◆ **RECORDS SHOWN**
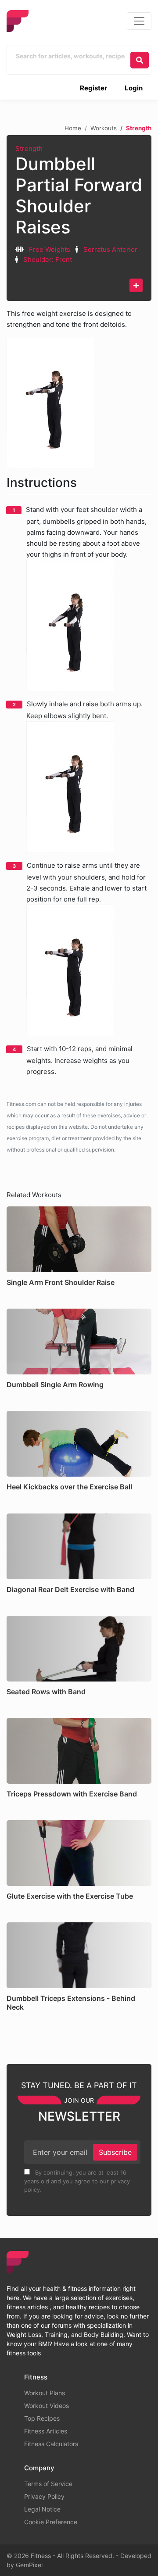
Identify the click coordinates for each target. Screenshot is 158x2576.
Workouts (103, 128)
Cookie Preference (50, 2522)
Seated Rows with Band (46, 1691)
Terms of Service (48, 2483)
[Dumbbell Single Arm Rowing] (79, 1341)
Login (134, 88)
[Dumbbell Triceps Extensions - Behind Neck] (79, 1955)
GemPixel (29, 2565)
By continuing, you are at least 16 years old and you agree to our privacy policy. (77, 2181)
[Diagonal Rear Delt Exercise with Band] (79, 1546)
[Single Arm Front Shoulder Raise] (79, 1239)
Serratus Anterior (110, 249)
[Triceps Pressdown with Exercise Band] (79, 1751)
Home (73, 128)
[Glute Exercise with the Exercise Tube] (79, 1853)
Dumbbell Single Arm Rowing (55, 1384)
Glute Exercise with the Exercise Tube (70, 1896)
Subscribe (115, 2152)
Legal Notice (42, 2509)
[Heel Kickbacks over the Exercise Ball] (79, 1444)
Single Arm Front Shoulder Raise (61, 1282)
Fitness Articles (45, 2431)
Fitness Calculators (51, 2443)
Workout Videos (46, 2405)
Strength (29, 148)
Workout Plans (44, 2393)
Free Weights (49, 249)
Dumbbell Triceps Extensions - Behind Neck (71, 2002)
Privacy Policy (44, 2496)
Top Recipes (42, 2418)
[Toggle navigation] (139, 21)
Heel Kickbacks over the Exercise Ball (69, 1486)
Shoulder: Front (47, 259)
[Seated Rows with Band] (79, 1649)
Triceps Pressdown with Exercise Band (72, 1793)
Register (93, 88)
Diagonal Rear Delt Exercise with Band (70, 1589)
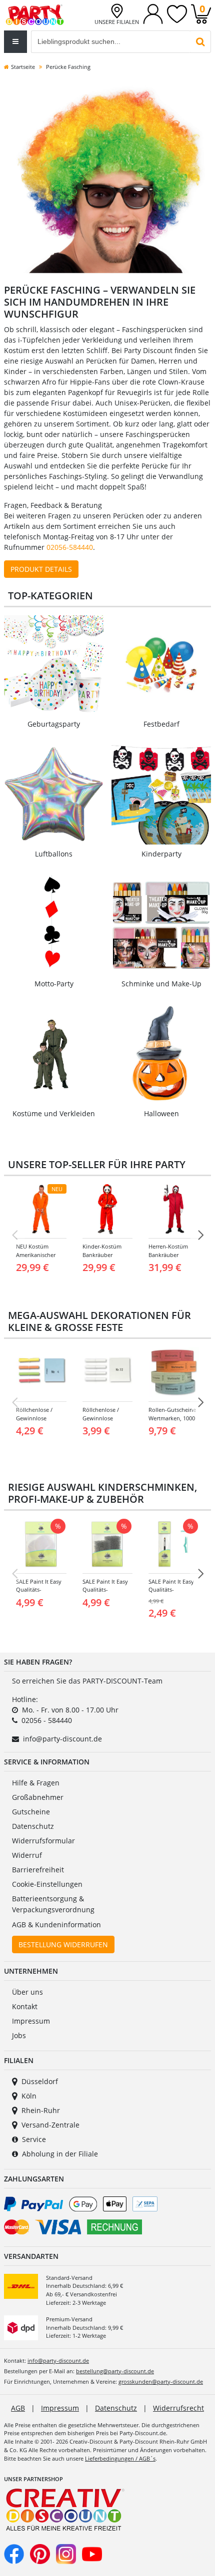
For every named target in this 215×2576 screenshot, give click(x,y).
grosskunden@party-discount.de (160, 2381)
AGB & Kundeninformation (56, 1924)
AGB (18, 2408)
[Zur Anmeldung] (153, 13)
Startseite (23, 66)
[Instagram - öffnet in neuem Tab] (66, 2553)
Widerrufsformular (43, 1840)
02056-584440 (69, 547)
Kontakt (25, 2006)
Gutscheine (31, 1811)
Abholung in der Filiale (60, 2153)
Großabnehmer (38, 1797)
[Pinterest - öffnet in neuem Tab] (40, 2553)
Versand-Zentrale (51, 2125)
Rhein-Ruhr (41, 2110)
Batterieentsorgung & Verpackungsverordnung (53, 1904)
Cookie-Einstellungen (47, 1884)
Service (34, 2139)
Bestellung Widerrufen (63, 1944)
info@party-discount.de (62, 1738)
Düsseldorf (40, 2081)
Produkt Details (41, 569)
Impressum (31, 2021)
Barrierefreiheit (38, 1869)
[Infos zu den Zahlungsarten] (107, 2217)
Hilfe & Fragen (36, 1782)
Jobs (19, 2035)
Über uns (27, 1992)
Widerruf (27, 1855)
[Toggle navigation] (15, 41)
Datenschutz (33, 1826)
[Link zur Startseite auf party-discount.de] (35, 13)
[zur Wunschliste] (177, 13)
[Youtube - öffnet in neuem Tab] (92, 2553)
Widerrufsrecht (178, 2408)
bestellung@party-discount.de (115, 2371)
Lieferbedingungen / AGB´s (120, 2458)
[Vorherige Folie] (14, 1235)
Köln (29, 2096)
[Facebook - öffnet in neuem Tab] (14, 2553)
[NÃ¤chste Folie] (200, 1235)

--

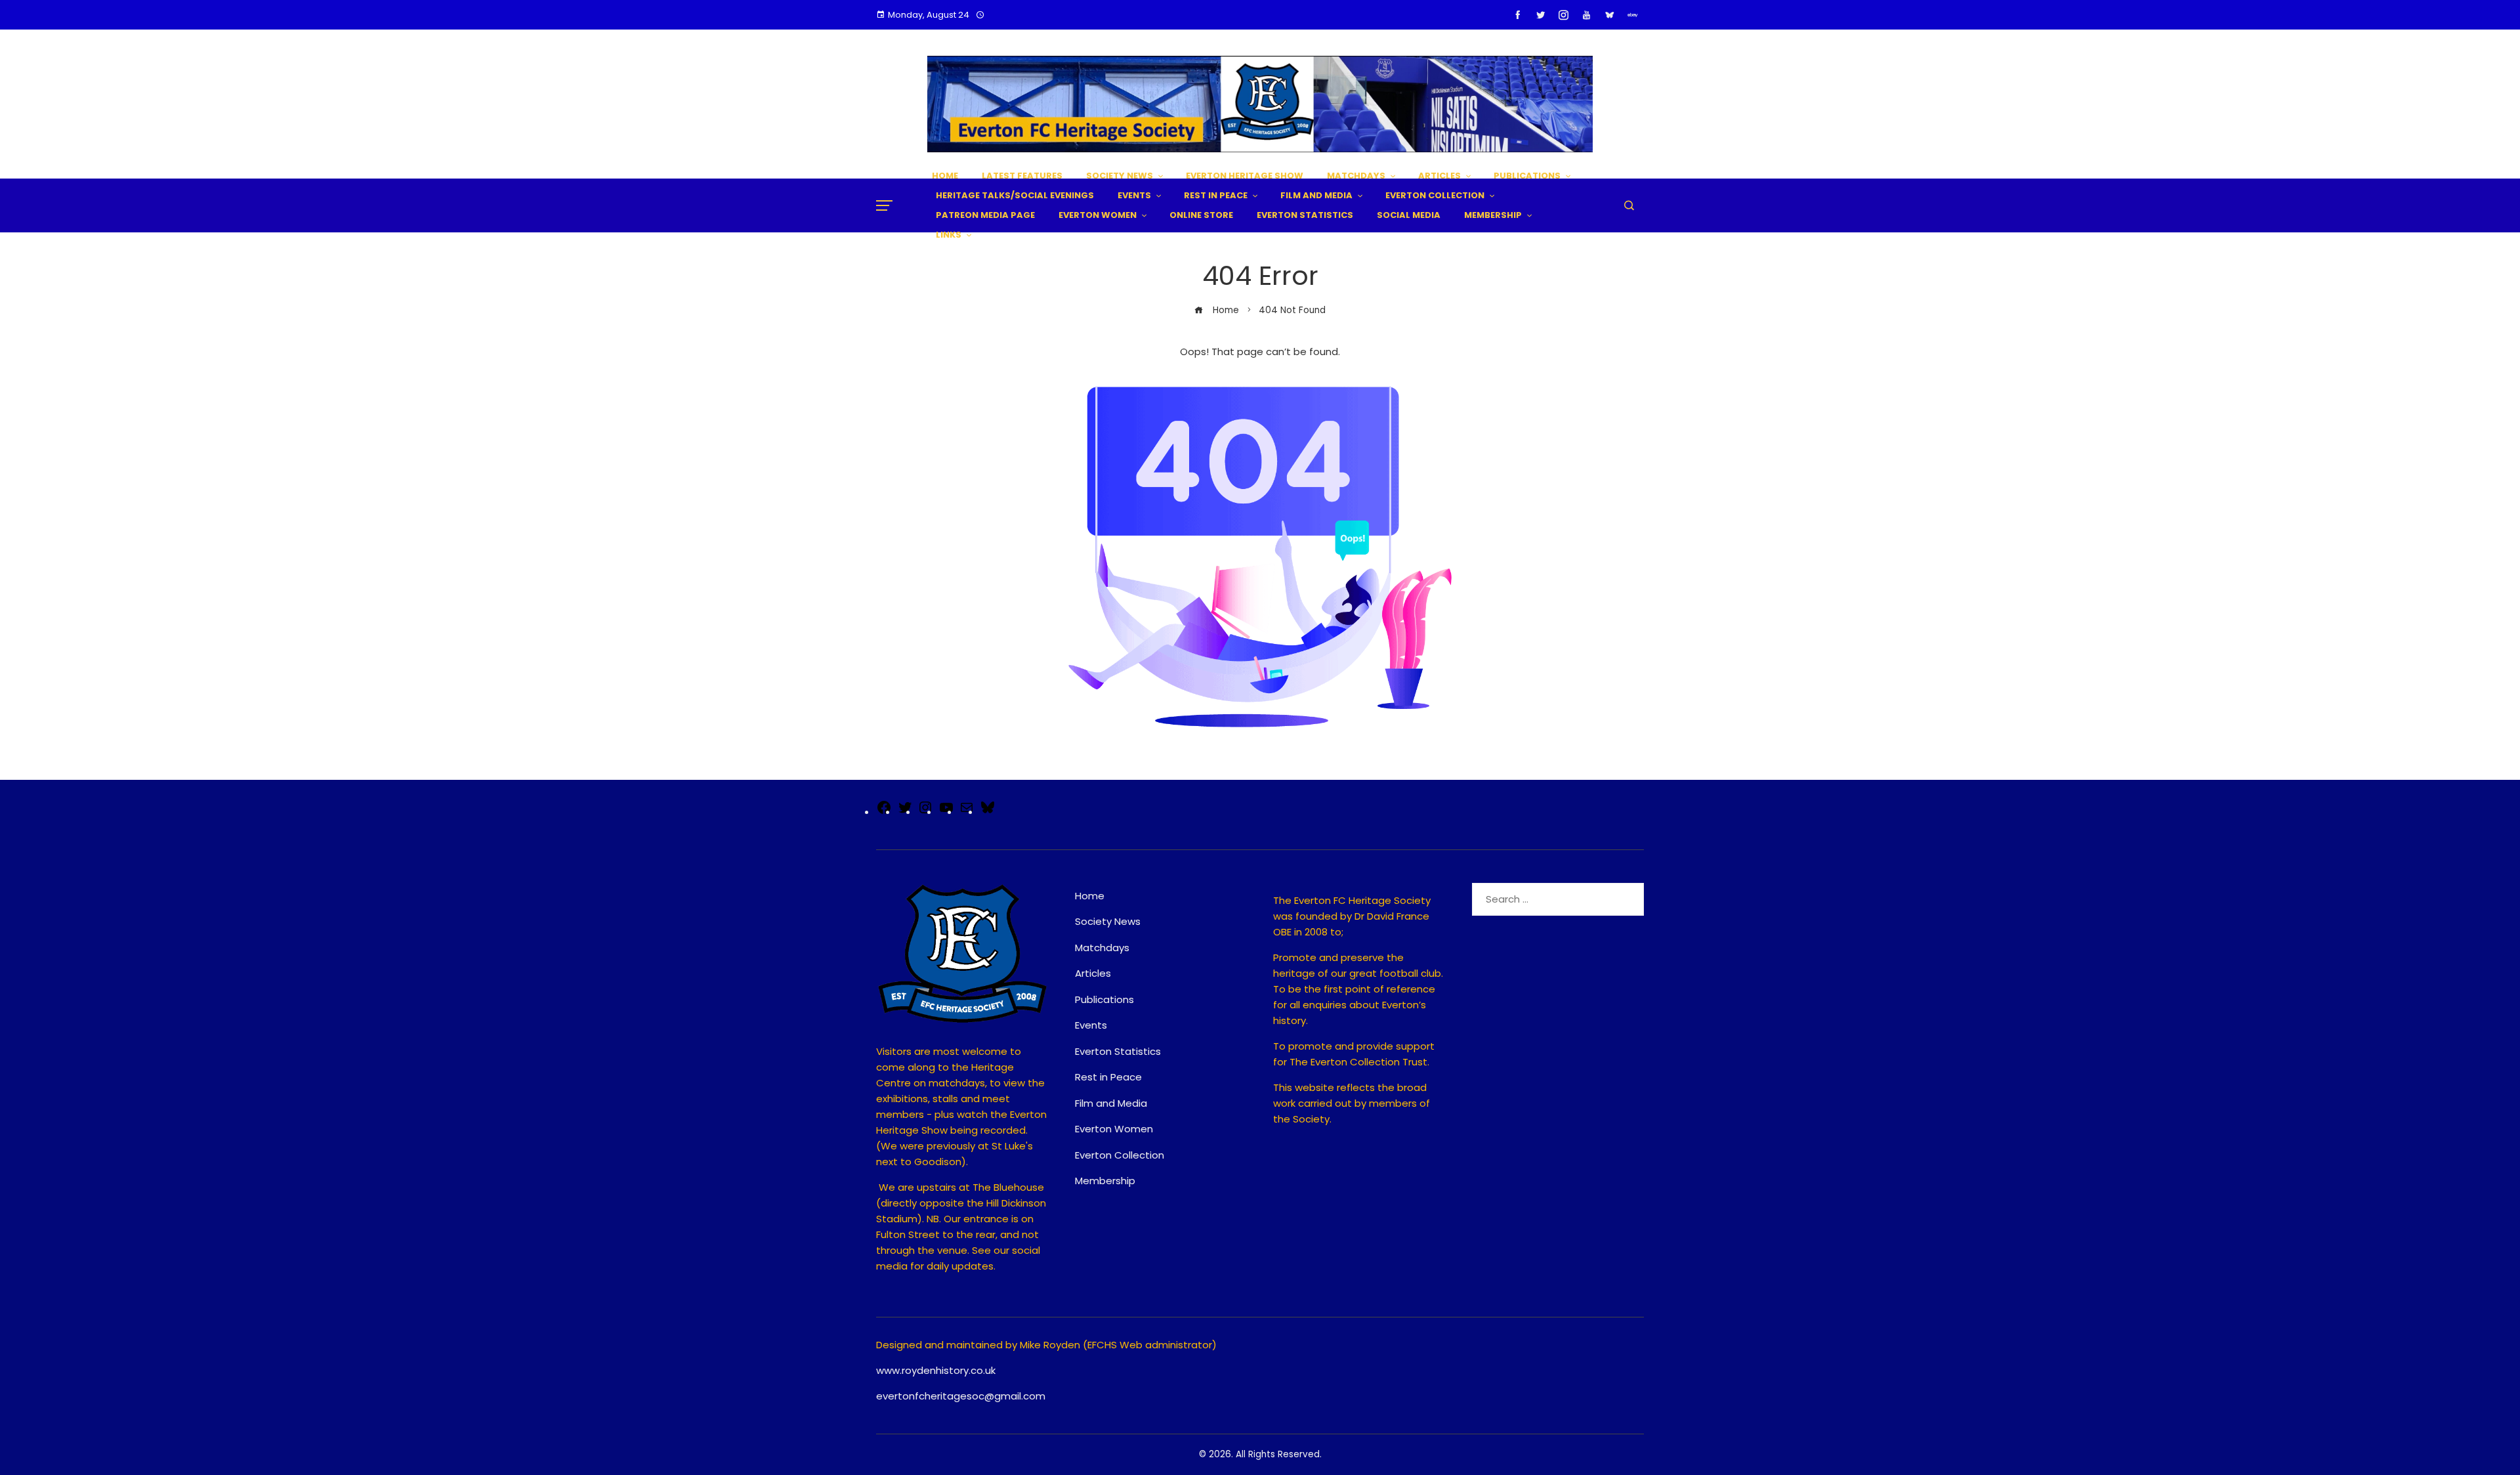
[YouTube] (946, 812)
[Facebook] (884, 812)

...

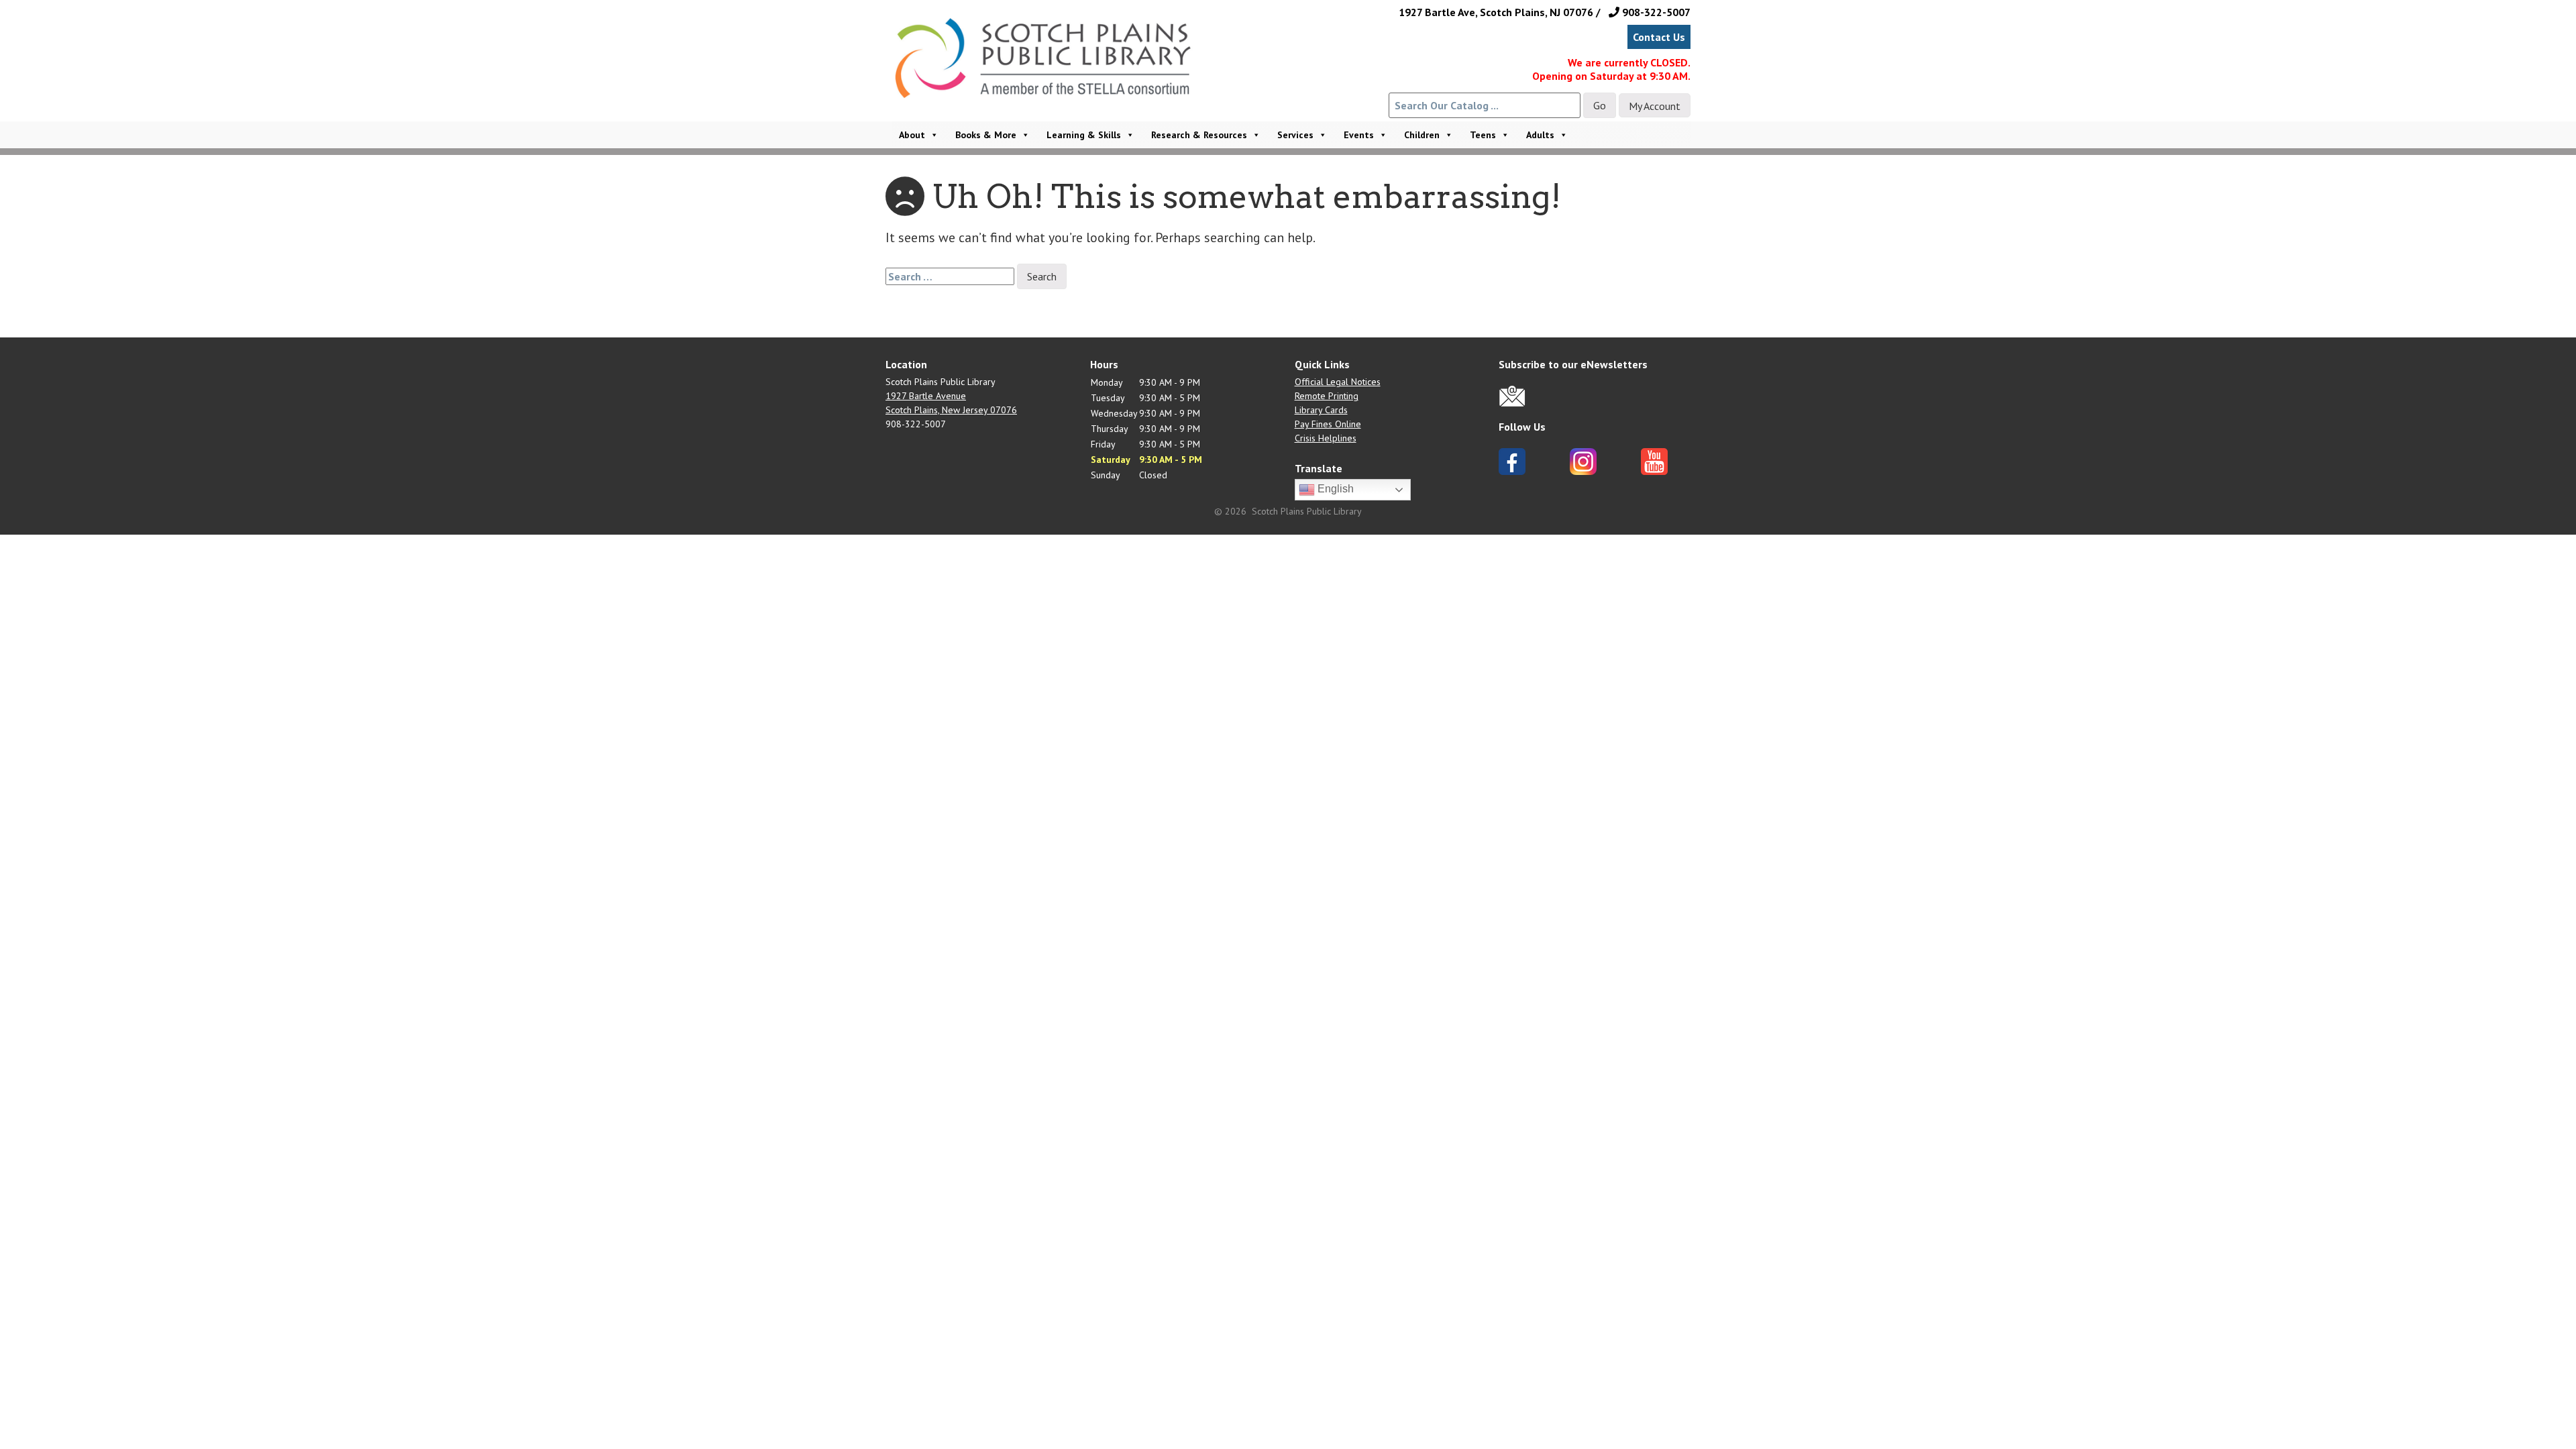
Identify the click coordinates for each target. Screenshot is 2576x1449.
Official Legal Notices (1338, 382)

◆ **WORK ITEM**
Every line holding the word "Heel" should be copied out of the material.

◆ **EXERCISE RESULT**
[Heel Kickbacks over the Exercise Ball] (79, 1444)
Heel Kickbacks over the Exercise Ball (69, 1486)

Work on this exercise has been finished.